Elections in Northern Cyprus Wikipedia
The presidency, which is served in five-year terms, was instituted with TRNC's first presidential election in 1985 and continued with the elections of 1990, 1995, 2000 and 2005,2010 with the next election scheduled for April 2015. The legislature, Cumhuriyet Meclisi (Assembly of the Republic of Northern Cyprus), has 50 members, elected for a five-year term by mitigated proportional representation. The territory has a multi-party system, with two or three strong parties and another party which is also electorally successful.
In the presidential election, a candidate must obtain at least 50% of the votes in order to secure a first-ballot victory. Upon failing to do so, the two top candidates compete in a runoff election, with the winner assuming the presidency.
The mitigated proportional representation system in use for legislative elections obligates each party to cross the 5% of the total vote election threshold in order to be seated in the 50-member parliament, which is chosen from five districts: Lefkoşa, Gazimağusa, Girne, Güzelyurt and İskele.

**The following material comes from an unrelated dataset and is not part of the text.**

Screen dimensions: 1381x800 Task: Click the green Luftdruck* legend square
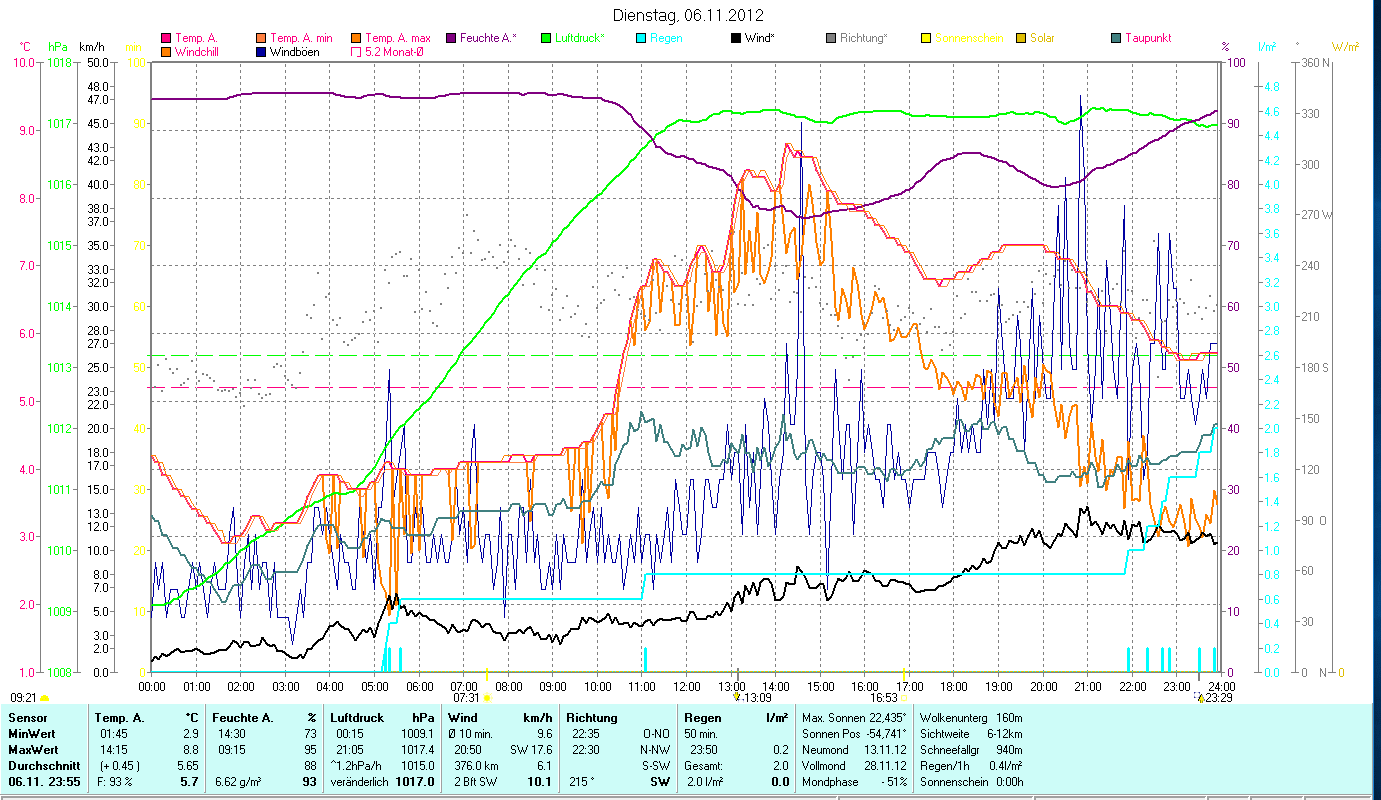[546, 38]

In the parliamentary elections, voters choose individual candidates with two options in the manner of voting: a party-line vote which, in effect, means a vote for each candidate from that party in that election district or, alternatively, the voter may choose different MP candidates from various parties. In this type of mixed voting, the voter may not choose more than the number of MPs from that district.
Residents of Northern Cyprus are eligible to stand for election and vote in the national elections of the Republic of Cyprus, but not able to run for presidency (the Constitution states that a Turkish-Cypriot should be Vice-President of the Republic). Turkish Cypriot communal representation in the Republic of Cyprus government de facto ended in 1963. Until 2004, the case of Ibrahim Aziz in the European Court of Human Rights, Turkish Cypriots could not vote in the Republic of Cyprus.
In 2009 President Mehmet Ali Talat claimed that in 1990 and 1998 Turkish government officials along with other influential powers from Turkey interfered with the Parliamentary Elections.